The Office of Inspector General (OIG) recently updated their Work Plan to include nationwide audits of Medicare Part C high-risk diagnosis codes. OIG Work Plan updates are nothing new, but the OIG’s focus on high-risk diagnosis codes puts even more pressure on medical coders to accurately capture patient conditions.
As most of the agency’s resources fund the oversight of Medicare and Medicaid, the OIG consistently targets healthcare waste and fraud. Their Medicare and Medicaid oversight includes Medicare Parts A, B, and C, as well as prescription drugs (part D) and Medicaid. To keep watch over Medicare and Medicaid fraud, the OIG reviews medical coding records and runs reports with special attention towards code accuracy.
This kind of retrospective review of coding records is important, as Medicare fraud has cost American tax payors billions of dollars. The Department of Justice (DOJ) collected approximately $2.2 billion in False Claims Act settlements and judgments that occurred in FY 2022 alone.

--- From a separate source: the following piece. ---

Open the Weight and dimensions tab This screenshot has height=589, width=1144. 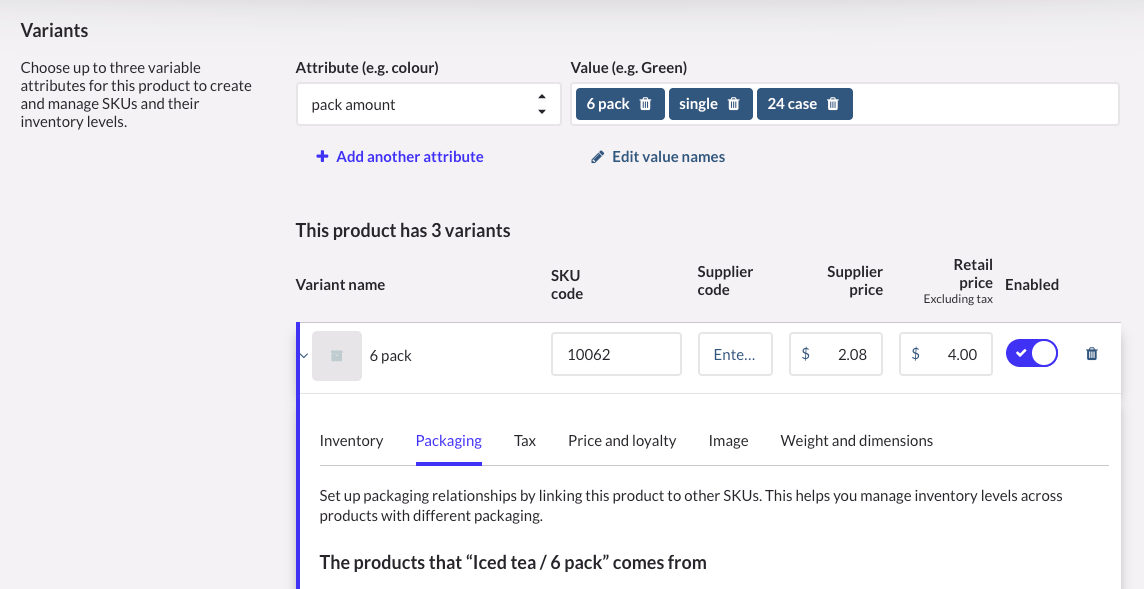pos(856,441)
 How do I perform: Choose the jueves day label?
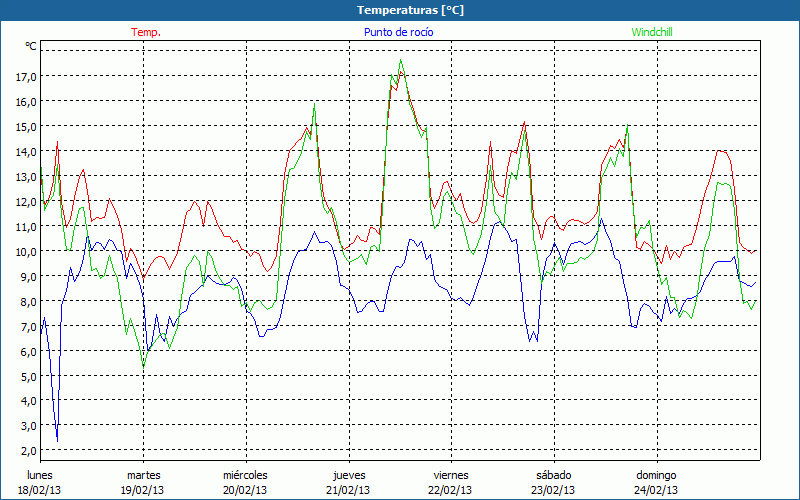coord(349,475)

In this article, we will take a closer look at OIG Work Plans, OIG’s recent Work Plan update, and why this update should matter to Medical Coders.
Plan, Audit, Report
The OIG is an independent oversight authority which was originally established under the Inspector General Act of 1978. The OIG conducts audits, investigations, and reviews to make informed recommendations to the Federal Reserve System (Board) and the Consumer Financial Protection Bureau (CFPB) regarding economic decisions and the prevention of fraud, abuse, and waste. The OIG also sends semiannual reports to Congress detailing their findings and corrective action recommendations.
The OIG Work Plan presents the audits and evaluations they are conducting. Each quarter, the OIG deems projects updated, postponed, canceled, terminated, or suspended. After evaluating the projects in progress, the OIG prioritizes the audit red flags which pose the highest risk to the Board and the CFPB in achieving their objectives.

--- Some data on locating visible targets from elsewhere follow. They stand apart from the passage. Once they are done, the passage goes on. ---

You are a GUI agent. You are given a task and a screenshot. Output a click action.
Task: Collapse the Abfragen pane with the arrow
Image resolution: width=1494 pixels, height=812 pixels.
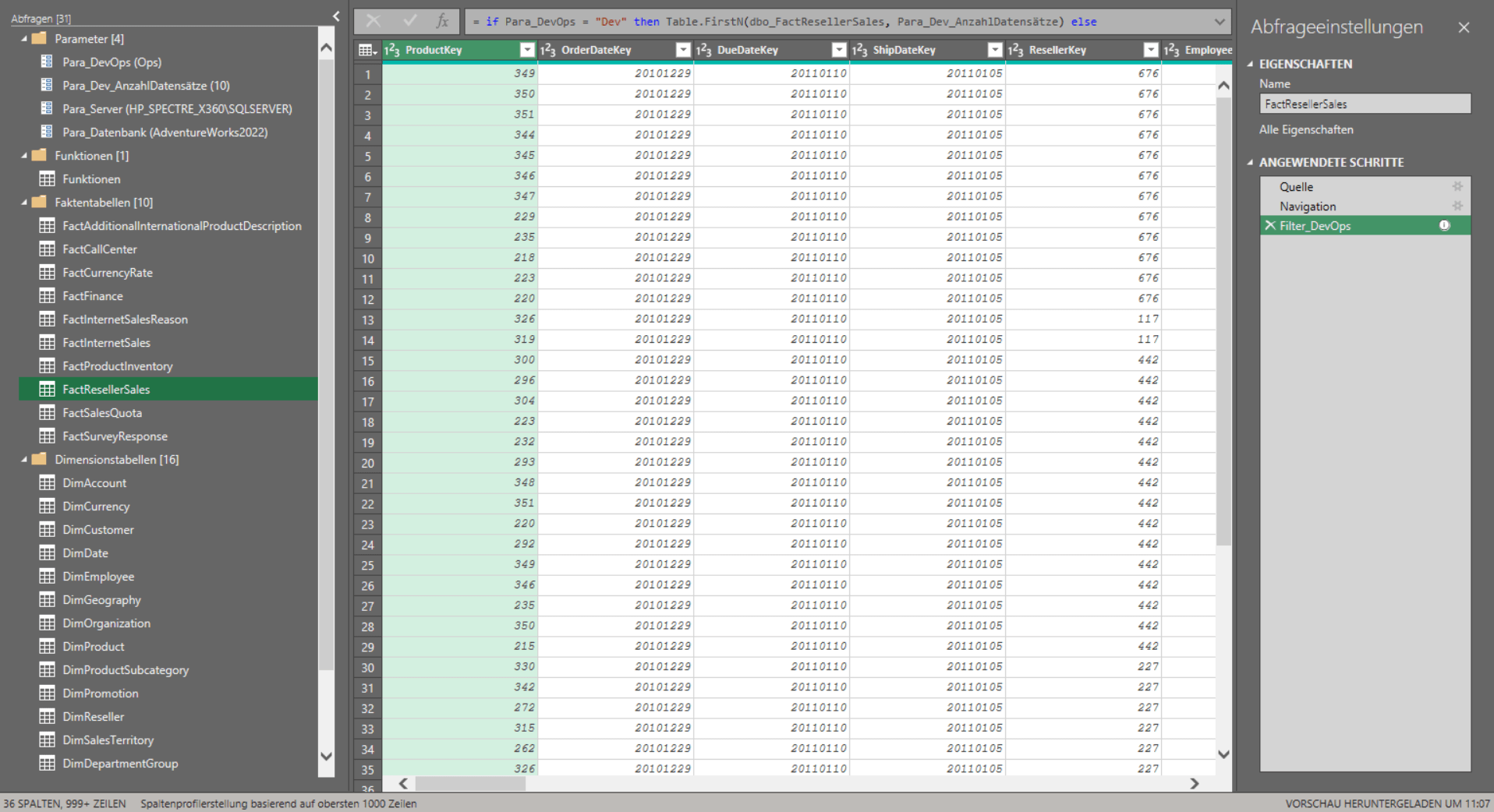tap(335, 16)
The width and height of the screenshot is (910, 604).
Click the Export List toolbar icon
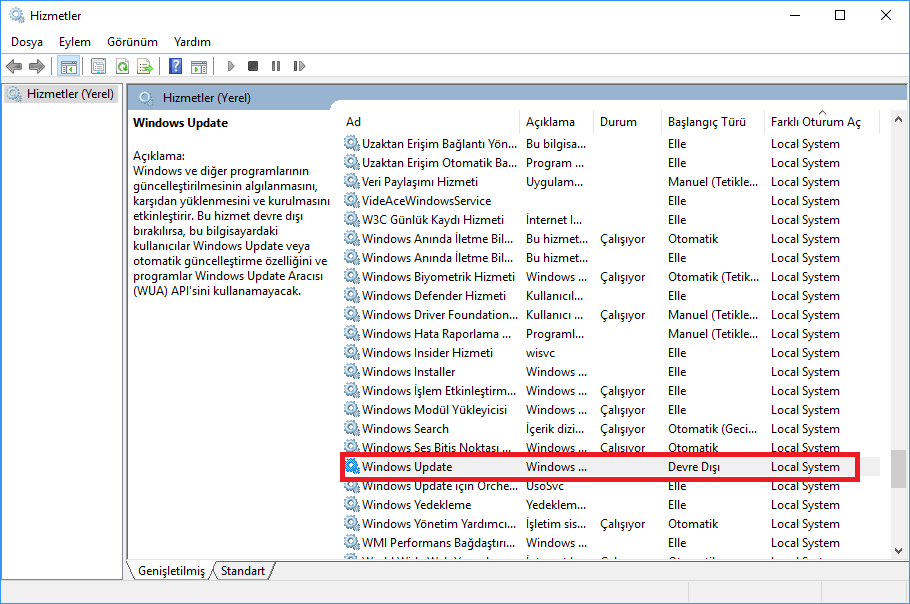[x=145, y=67]
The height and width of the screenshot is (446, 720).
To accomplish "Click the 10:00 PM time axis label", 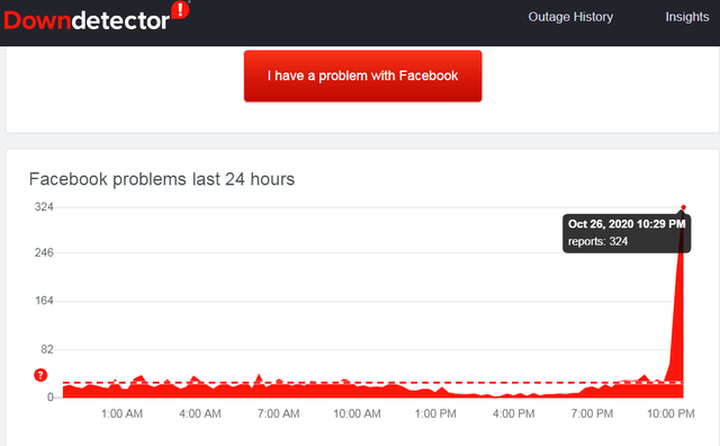I will coord(671,413).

OIG encourages positive change by first identifying risks, abuses, and deficiencies. Following their audits, they investigate remedies to issues found and outcome options before recommending solutions to address them. The OIG maintains a list of recommendations and keeps track of whether these recommendations have been implemented by CMS.
For instance, in November 2022, the OIG’s investigation of Blue Cross & Blue Shield of Rhode Island (BCBS RI) revealed that most of the selected diagnosis codes that BCBS RI sent to CMS did not comply with Federal requirements. The audit process included interviewing BCBS RI officials about their policies and procedures regarding the submission of diagnosis codes to CMS, contractor medical coding reviews (with up to three reviews of the same medical record by two coders and a physician to determine if the HCC was valid), calculating overpayments or underpayments for each enrollee-year, and discussing the results with BCBS RI officials. According to their audit results, “BCBS RI received at least $4.8 million in net overpayments for 2016 and 2017.” Following their investigation, the OIG recommended that BCBS RI refund an extrapolated amount of what they owed to the federal government.

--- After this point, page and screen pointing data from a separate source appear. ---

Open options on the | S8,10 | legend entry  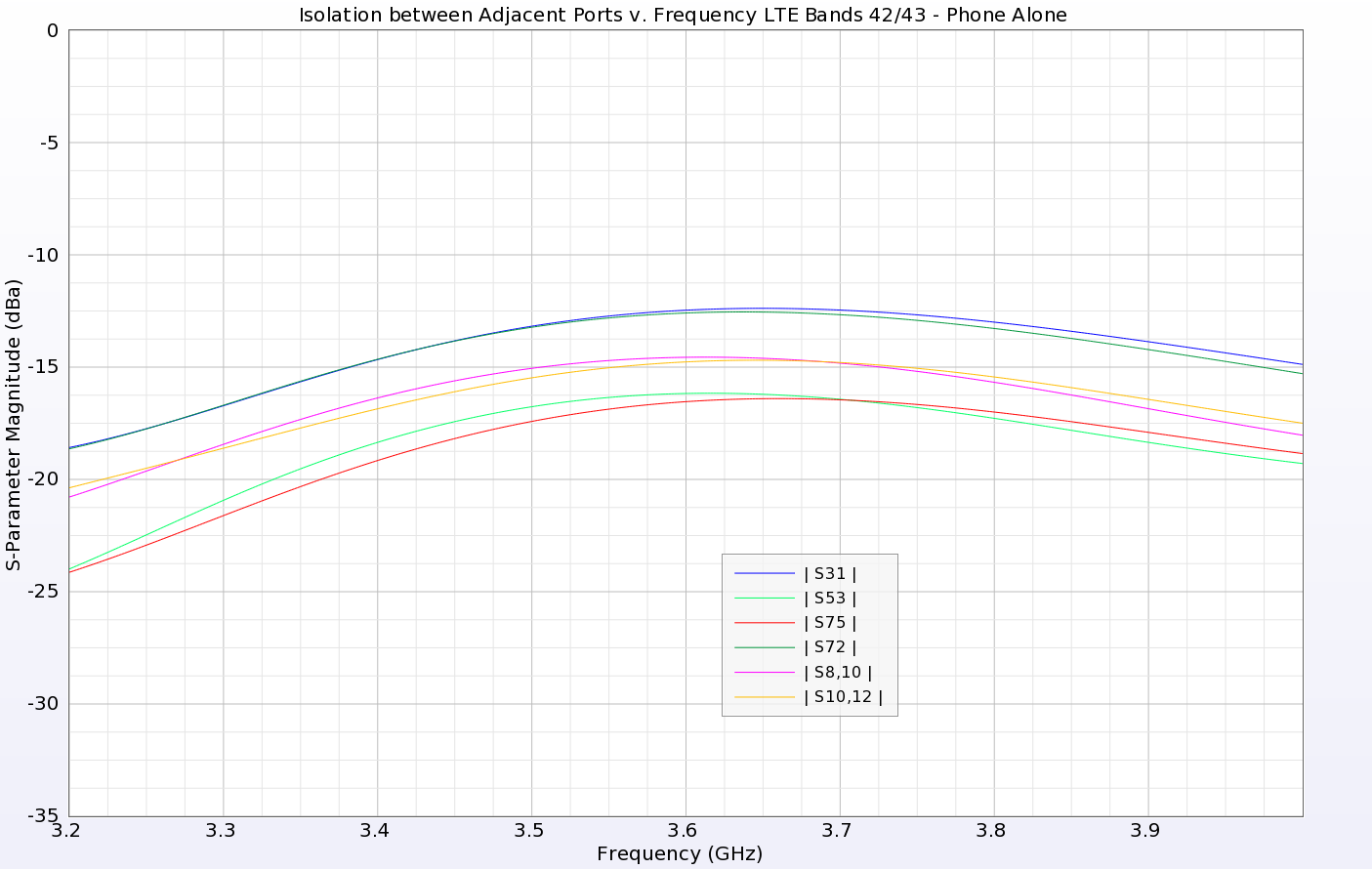click(834, 671)
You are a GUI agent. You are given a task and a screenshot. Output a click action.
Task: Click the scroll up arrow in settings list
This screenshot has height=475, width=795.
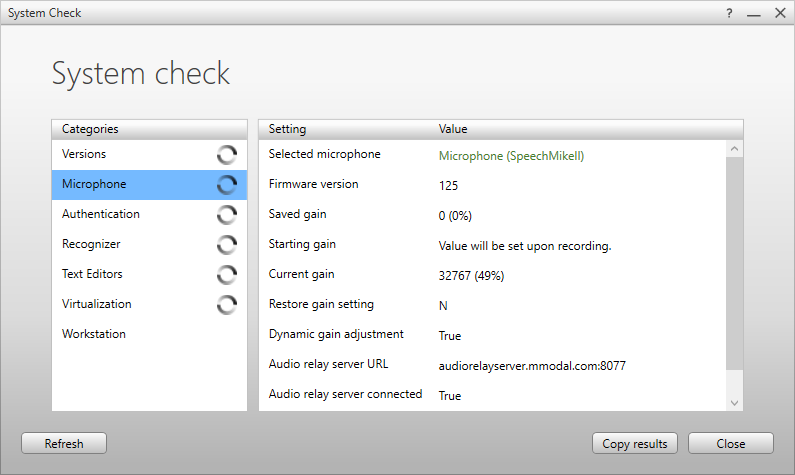coord(735,149)
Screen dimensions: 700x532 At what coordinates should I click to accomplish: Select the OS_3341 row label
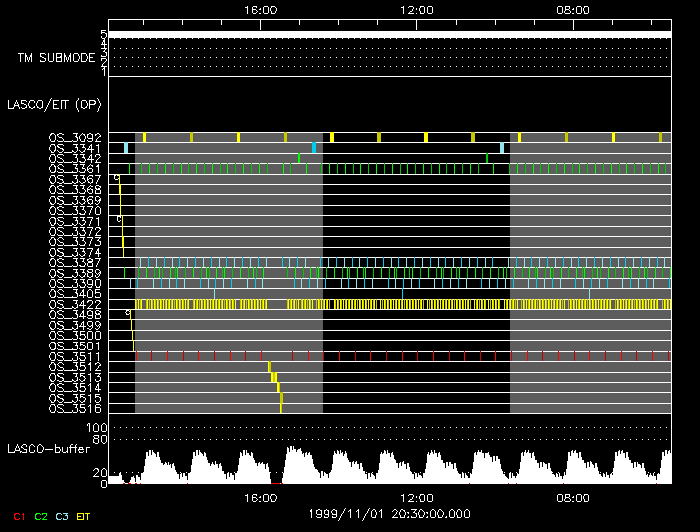[x=74, y=148]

OIG’s Nationwide Audits of High-Risk Diagnosis Codes
As of June 2023, the OIG announced that they will be conducting nationwide audits like the previous example. These audits are expected to be issued in FY 2024.
According to the OIG’s updated Work Plan announcement, “For these audits, we will focus on enrollees who received diagnoses that are at high risk for being miscoded and resulted in increased risk-adjusted payments from CMS to MA organizations. We will determine whether these diagnosis codes, as submitted by MA organizations to CMS for use in CMS’s risk-adjustment program, complied with Federal requirements.”
The OIG has already studied and reported on several high-risk diagnoses during previous audits, including:
- Acute Stroke
- Acute Heart Attack
- Breast Cancer
- Embolism
- Lung Cancer
- Major Depressive Disorder
- Prostate Cancer
- Vascular and Neurogenic Claudication
While the specific diagnosis codes were not specified in their work plan announcement, it is likely that they will focus on the diagnosis codes above. The OIG will likely also check for miskeyed diagnosis codes, as this is also a common occurrence that causes overpayment.
Looking Ahead
The OIG’s work has been successful so far. According to their FY 2024 budget request, in FY 2022, their audits led to “approximately $2.73 billion in expected investigative recoveries.” HHS also implemented 424 out of the 445 total OIG recommendations. These positive results suggest the government’s intentions to prioritize accurate clinical documentation and enforce coding standards for risk adjustment.
According to the same budget proposal, they will continue oversight of managed care “to promote access to high-quality care for people enrolled in managed care, provide comprehensive financial oversight, combat fraud, and promote data accuracy and data-driven decisions.”
With OIG’s audits in mind, it is important for medical coders to carefully consider their own policies and procedures when coding. To protect the status of Medicare and Medicaid funding in the future, it is also important for both medical coders and healthcare providers to accurately capture patient visits.